Aquarium Stocking Capacity Calculator

Inch-per-gallon and surface-area stocking rules for fish tanks

Enter tank volume and surface dimensions, then add fish with adult lengths and counts to compare your stocking against the inch-per-gallon and surface-area rules with a capacity gauge. For freshwater hobbyists planning balanced communities. It runs free in your browser on Gera Tools, with nothing uploaded.

Last updated Source: Gera Tools

Is the inch-per-gallon rule reliable?

It is a rough starting point, not a law. It works reasonably for small, slim community fish but badly overstates capacity for stocky or active species. Always cross-check against the surface-area rule and the specific needs of each species before adding fish.
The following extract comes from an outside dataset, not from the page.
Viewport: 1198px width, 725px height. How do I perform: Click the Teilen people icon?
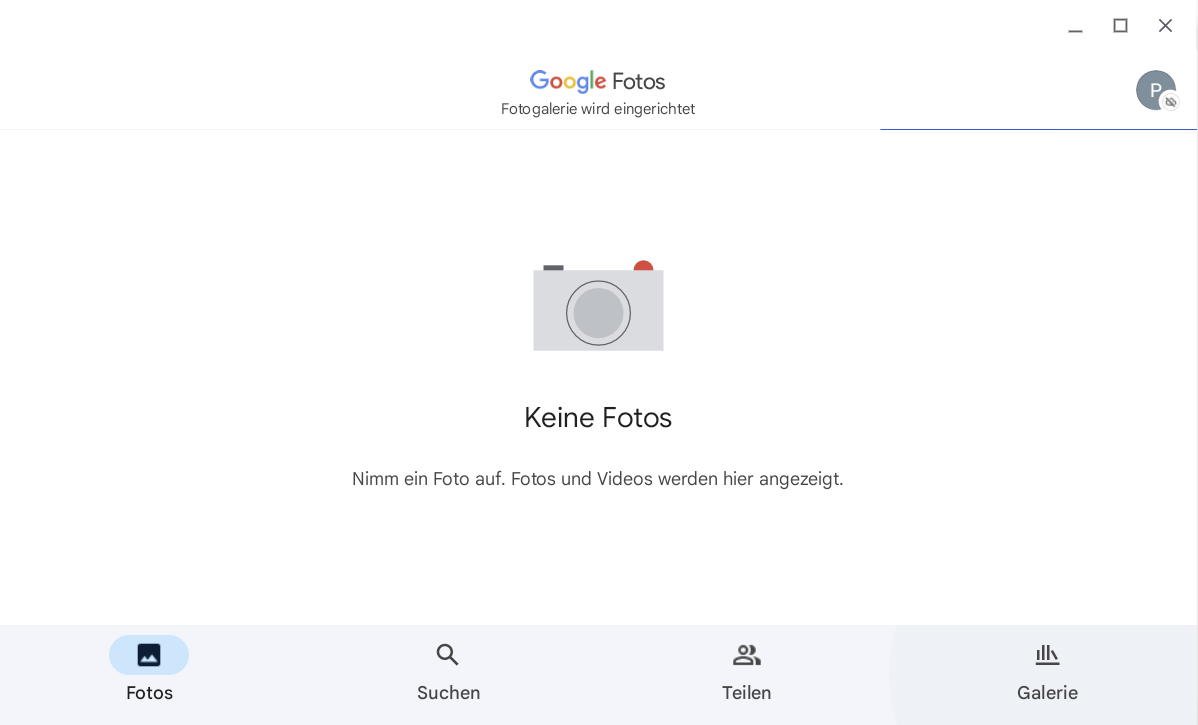click(x=747, y=655)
Overstocking is one of the most common causes of poor water quality and fish stress. This calculator applies two classic guidelines — the inch-per-gallon rule and the surface-area rule — to your actual fish list, then shows a capacity gauge so you can plan a balanced community before you buy.

How it works

You enter the net water volume, the tank’s surface dimensions, and a list of fish with their adult body lengths and counts. The tool sums the total inches of fish and compares them to two limits:

total_inches    = Σ (adult_length × count)
inch_per_gallon = volume_in_gallons                (≈ 1 inch / gallon)
surface_rule    = (length × width) / 12            (≈ 1 inch / 12 sq inches)
capacity%       = total_inches / stricter_limit × 100

The stricter of the two limits drives the capacity percentage, because the tank can only support as many fish as its weakest constraint allows.

Worked example

A standard 20-gallon long tank measuring 30 inches long by 12 inches wide has:

  • Inch-per-gallon limit: 20 inches
  • Surface-area limit: 30 × 12 ÷ 12 = 30 inches
  • Stricter limit: 20 inches (inch-per-gallon wins here)

A plan of 10 neon tetras at 1.5 inches adult size and one 3-inch dwarf gourami totals 10 × 1.5 + 3 = 18 inches — 90% capacity by the stricter rule. That is a full but not over-the-top community, assuming strong filtration.

Compare to a tall 20-gallon measuring 16 inches long by 10 inches wide:

  • Surface-area limit: 16 × 10 ÷ 12 = only 13.3 inches

The same fish plan would be over 130% of the surface limit despite identical volume — illustrating why tall tanks hold fewer fish than their gallons suggest.

Why the inch-per-gallon rule breaks down

The rule was popularised for small, slim-bodied community fish like tetras and danios, where it works reasonably well. It fails in several common situations:

  • Stocky or large fish — a 6-inch oscar produces far more waste per inch than six 1-inch tetras. The rule badly over-estimates capacity for cichlids, goldfish, and large plecos.
  • Tropical vs. coldwater tanks — tropical fish at higher temperatures need more oxygen, but warm water holds less. The rule gives no credit for this.
  • Surface area constraints — tall tanks with small footprints often have a lower safe capacity than their volume implies.

Always cross-check both the inch-per-gallon and surface-area limits and take the stricter of the two as your guide.

Species compatibility is as important as numbers

The calculator tells you the total load the water can support, not whether those fish will get along. Some additional checks before finalising your list:

  • Aggression — a single betta may occupy a 10-gallon alone more peacefully than with tank-mates. Research temperament for every species you combine.
  • Swimming zones — a balanced community uses top, mid, and bottom levels. A school of surface-skimming hatchetfish plus mid-water tetras plus a bottom-feeding corydoras group spreads the load more evenly than three species competing for the same water column.
  • Territorial fish — cichlids, some gouramis, and many catfish claim space. Their effective bioload is higher than raw inches suggest because stress from competition degrades health and water quality.
  • Adult size vs. purchase size — always enter the adult length, not the juvenile size fish are typically sold at. A 1-inch pictus catfish will grow to 4 to 5 inches and has an enormous bioload relative to its purchase length.

Aim for around 70–80% of the stricter limit as a comfortable long-term stocking level. This leaves buffer for growth, heavy feeding days, and the occasional water quality blip.